The full tickless mode that is activated with e.g. nohz_full=cpux-cpuy indeed is only effective if there is just one runnable task on a each nohz_full CPU:
Adaptive-ticks does not do anything unless there is only one
runnable task for a given CPU, even though there are a number
of other situations where the scheduling-clock tick is not
needed.
(cf. Documentation/timers/NO_HZ.txt)
Thus, if you check a nohz_full CPU with ps it makes sense to explicitly look for runnable tasks - e.g.:
$ ps -e -L -o cpuid,pid,lwp,state,pri,rtprio,class,wchan:20,comm \
| awk '$1 == '$mycpunr
(i.e. look at the state column)
That means it's ok to have have some additional tasks on a nohz_full CPU as long as they aren't runnable.
With just nohz_full=, nothing stops the kernel to schedule user/kernel threads on the selected CPUs. Thus, one usually also isolates those CPUs to avoid any interference by other threads. For example with:
nohz_full=cpux-cpuy isolcpus=cpux-cpuy
(cf. Linux Kernel Parameters)
With those options a thread on an isolated nohz_full CPU still can be interrupted, e.g. by timers and RCU operations.
Thus, if you want to minimize the latency of your isolated thread you need to disable other sources of interruptions.
You can check /proc/timer_list for timers that are still active on isolated CPUs.
Common examples for timers that may show on an isolated CPU are watchdog_timer_fn and a timer related to machine check exceptions (MCE) functionality.
You can disable those interruptions by further kernel options, e.g.:
nowatchdog mce=ignore_ce
Looking at the /proc/interrupts counters is a good way to check for hardware induced interruptions. Another source of interruptions are Softirqs, thus one also has to check the /proc/softirqs counters.
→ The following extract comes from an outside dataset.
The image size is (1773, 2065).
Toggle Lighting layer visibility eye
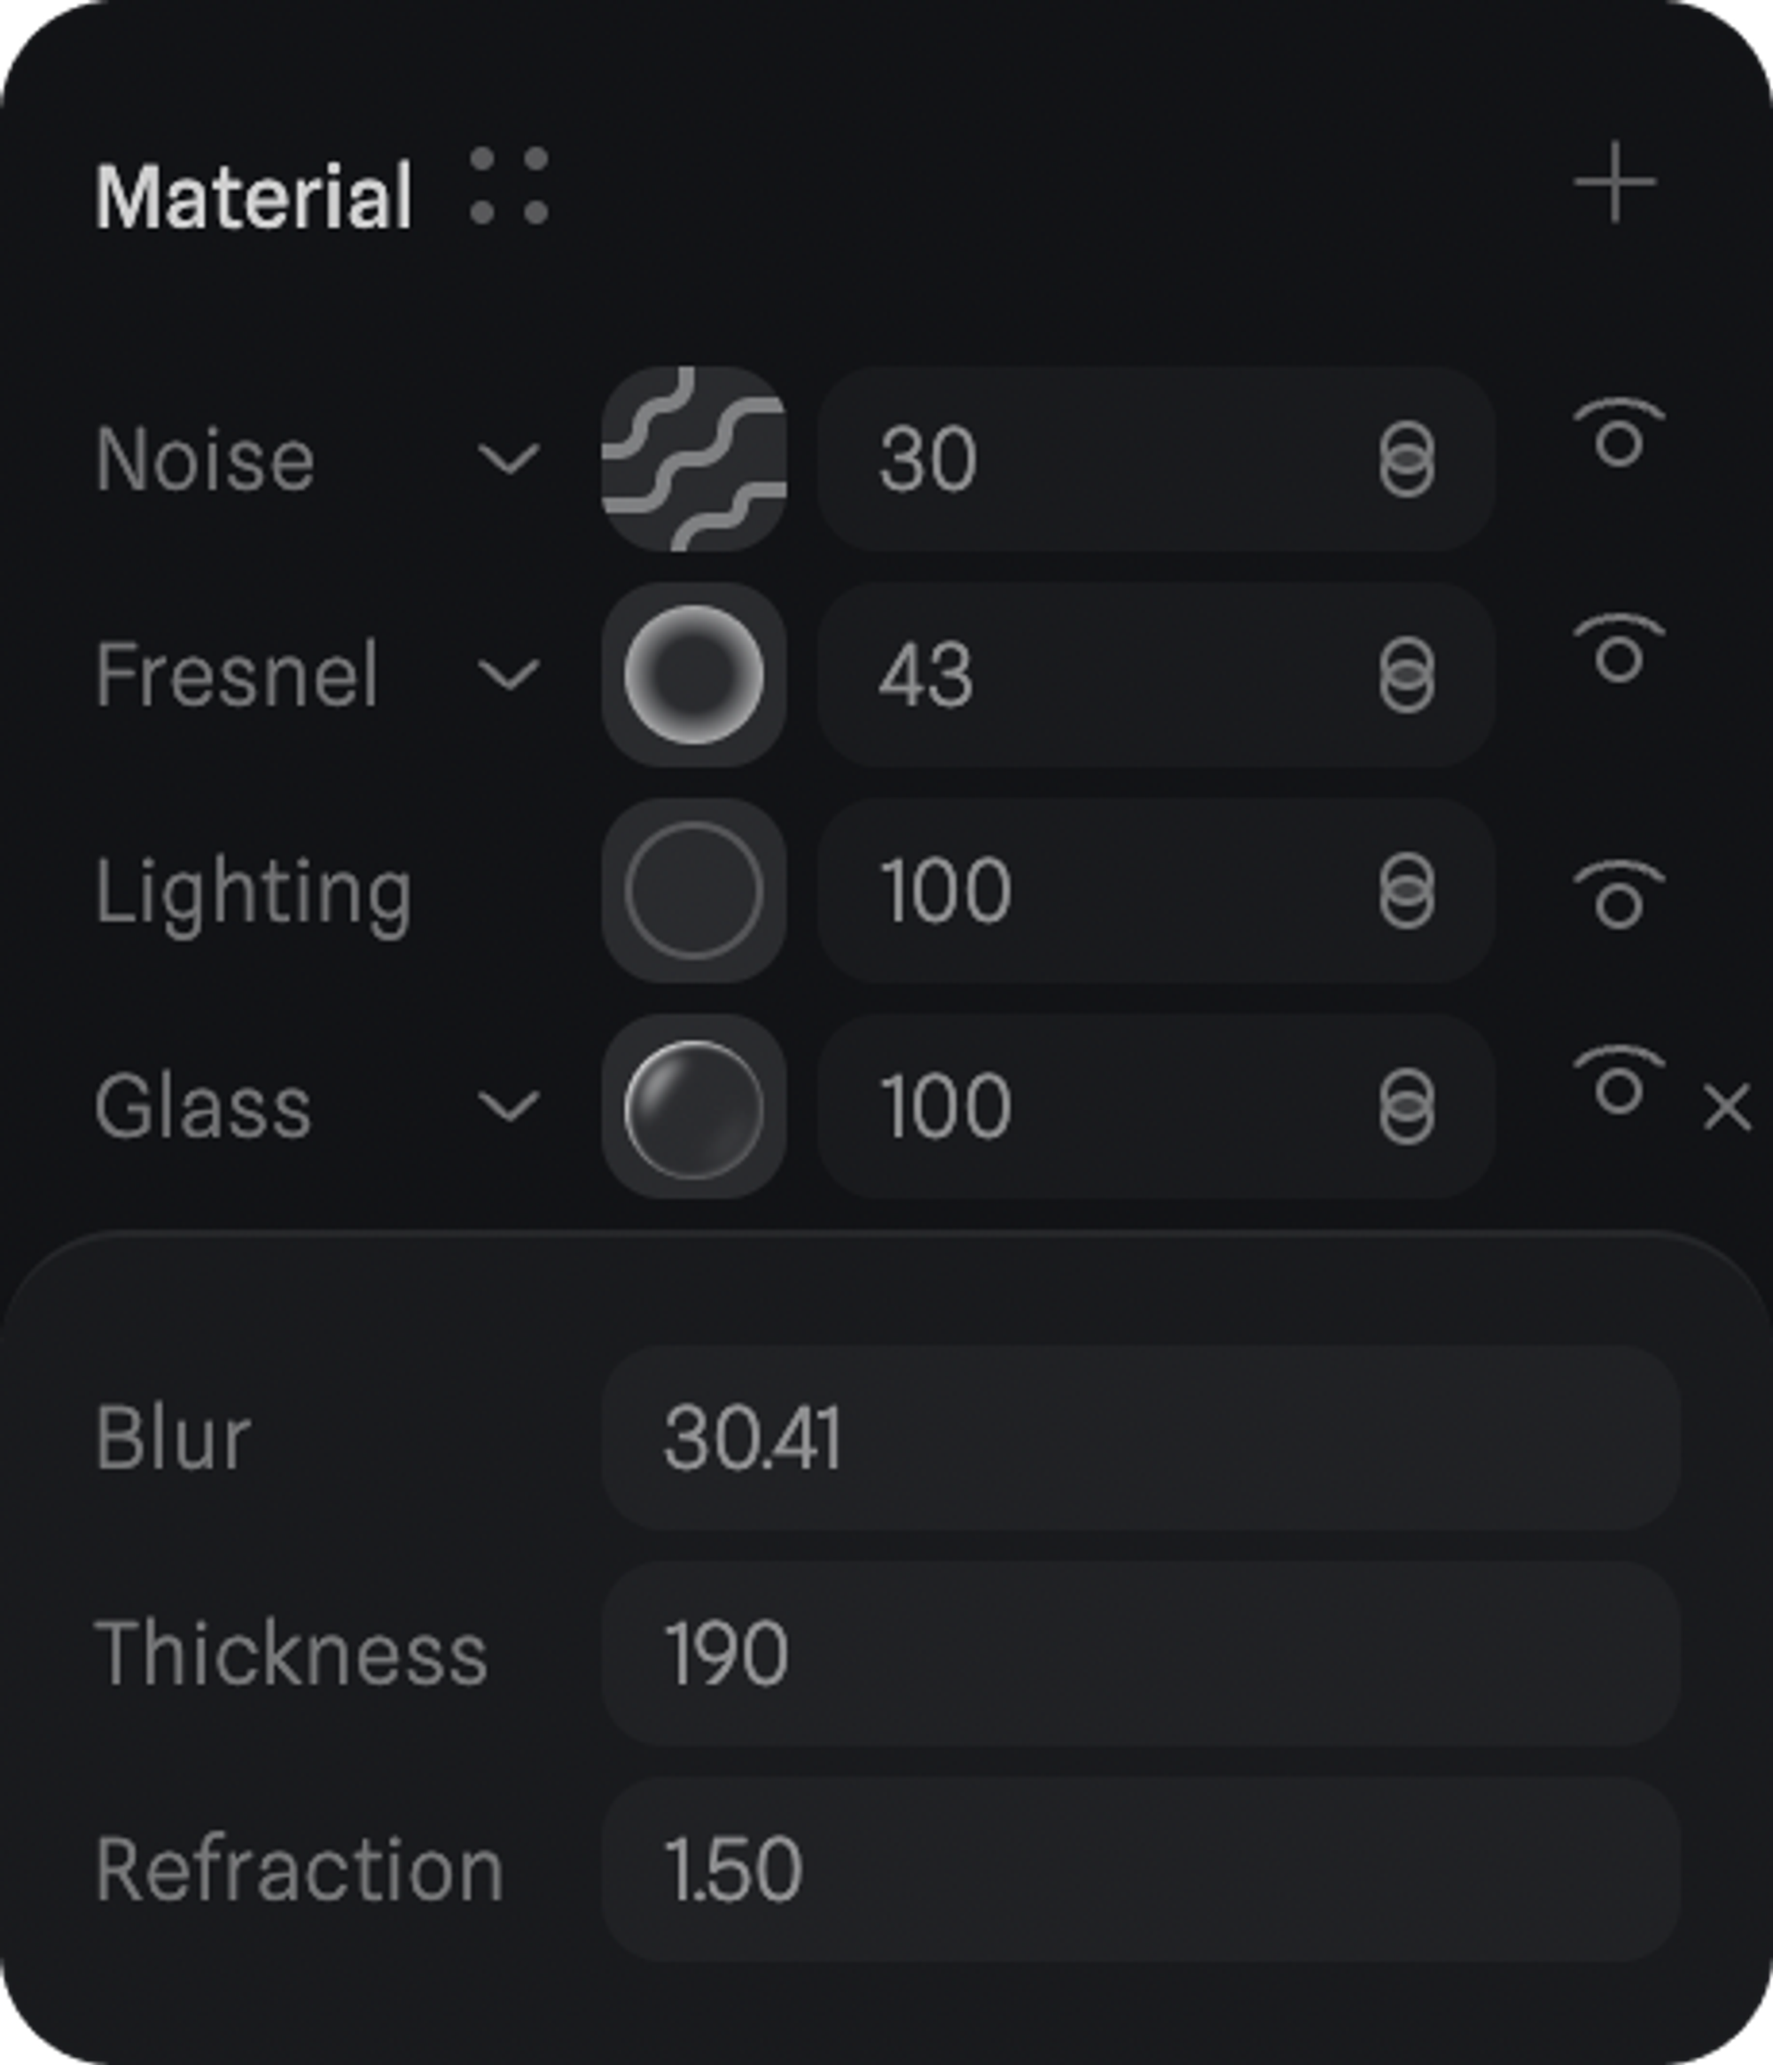click(x=1619, y=895)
For example, to minimize RCU related interruptions on isolated CPUs, one can offload RCU callbacks to kernel threads, migrate them to a non-isolated CPU and free the isolated CPU from having to notify a callback thread by adding the kernel option:
rcu_nocb_poll
That option requires rcu_nocbs= to be effective, but nohz_full= already implies rcu_nocbs= for the specified CPUs.
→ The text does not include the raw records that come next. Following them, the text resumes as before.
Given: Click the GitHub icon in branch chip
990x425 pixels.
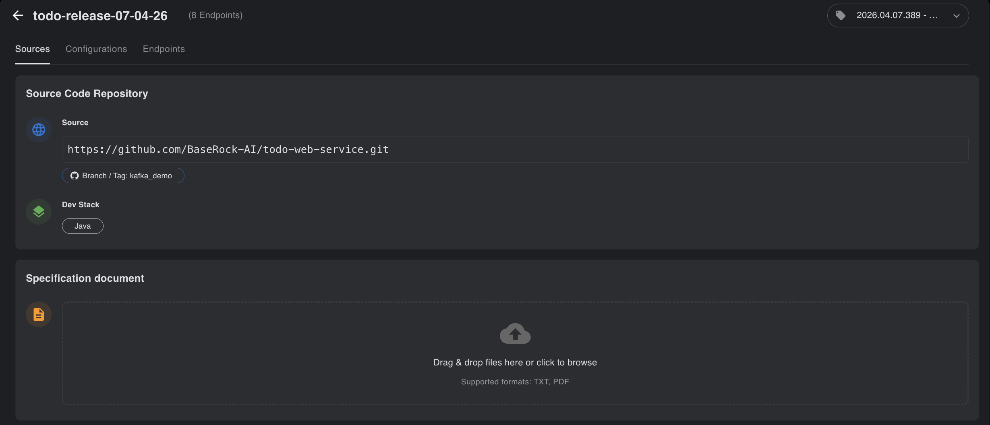Looking at the screenshot, I should pos(75,176).
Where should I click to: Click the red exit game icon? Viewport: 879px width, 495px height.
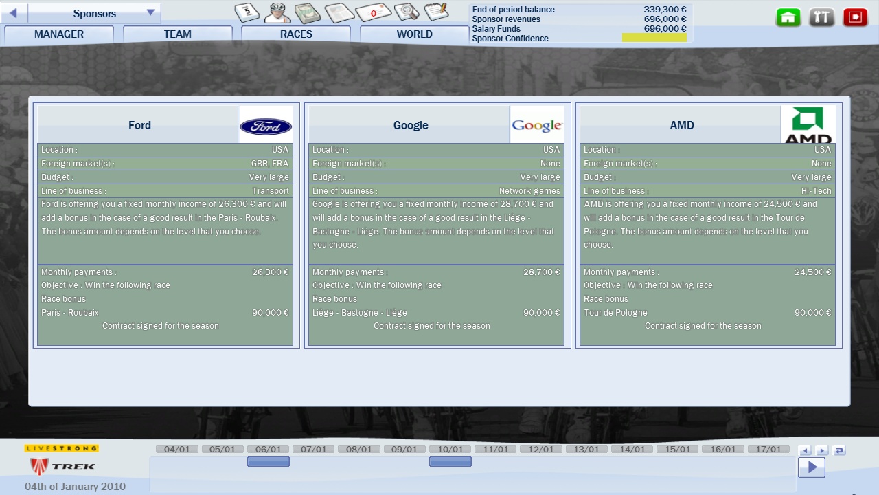coord(855,18)
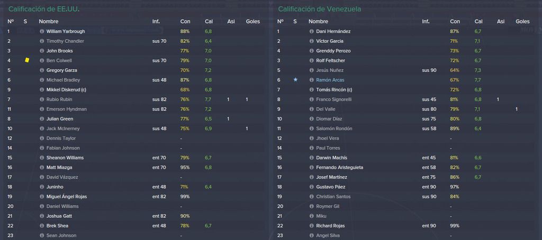Click info icon next to Josef Martínez
542x240 pixels.
coord(311,177)
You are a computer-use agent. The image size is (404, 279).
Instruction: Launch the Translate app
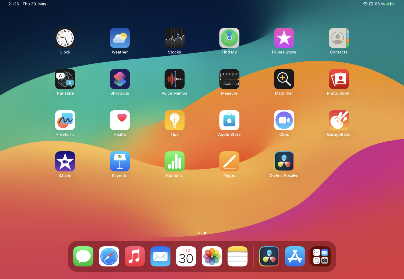coord(65,79)
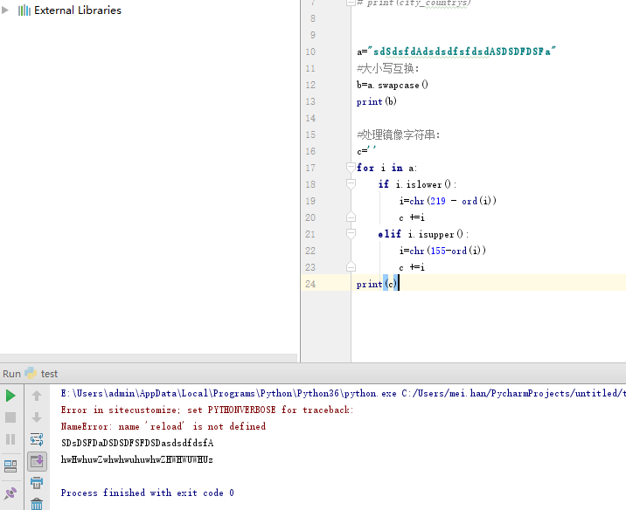This screenshot has height=510, width=626.
Task: Collapse the for loop fold marker
Action: click(x=351, y=168)
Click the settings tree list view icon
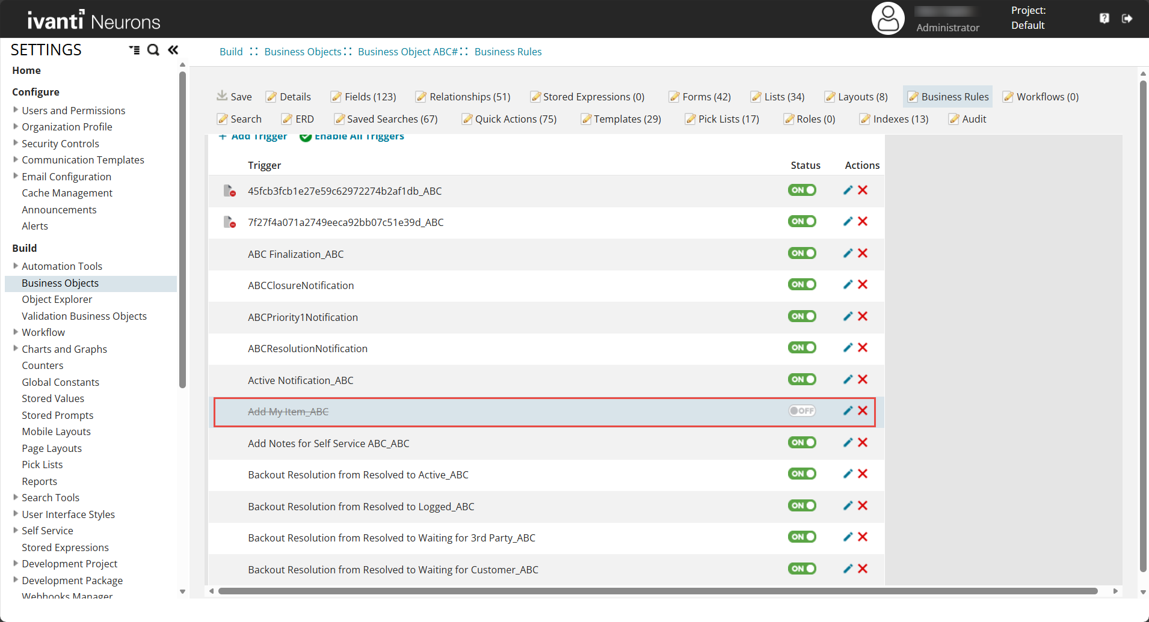 (x=134, y=50)
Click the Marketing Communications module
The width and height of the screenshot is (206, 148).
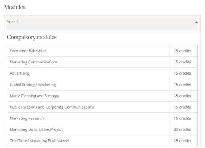click(34, 62)
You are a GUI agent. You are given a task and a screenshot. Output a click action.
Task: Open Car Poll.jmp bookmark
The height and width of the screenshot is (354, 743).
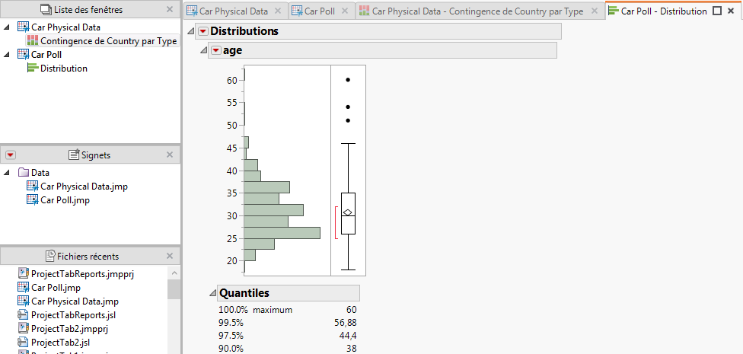[65, 200]
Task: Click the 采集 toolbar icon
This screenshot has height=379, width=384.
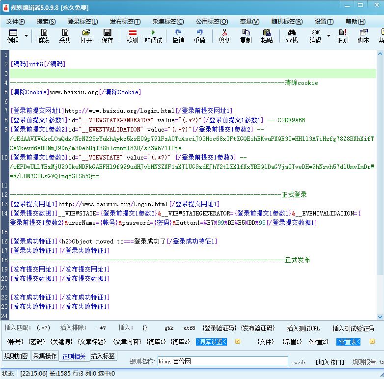Action: point(65,36)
Note that you explicitly have to move the offloaded RCU callback threads to a housekeeping CPU - by explicitly setting the CPU affinities of those threads. For example with tuna (to CPU 0):
# tuna -U -t 'rcu*' -c 0 -m
The kernel document Documentation/kernel-per-CPU-kthreads.txt describes further sources of interruptions (a.k.a. OS Jitter) and shows how to locate them by running your test load with tracing enabled.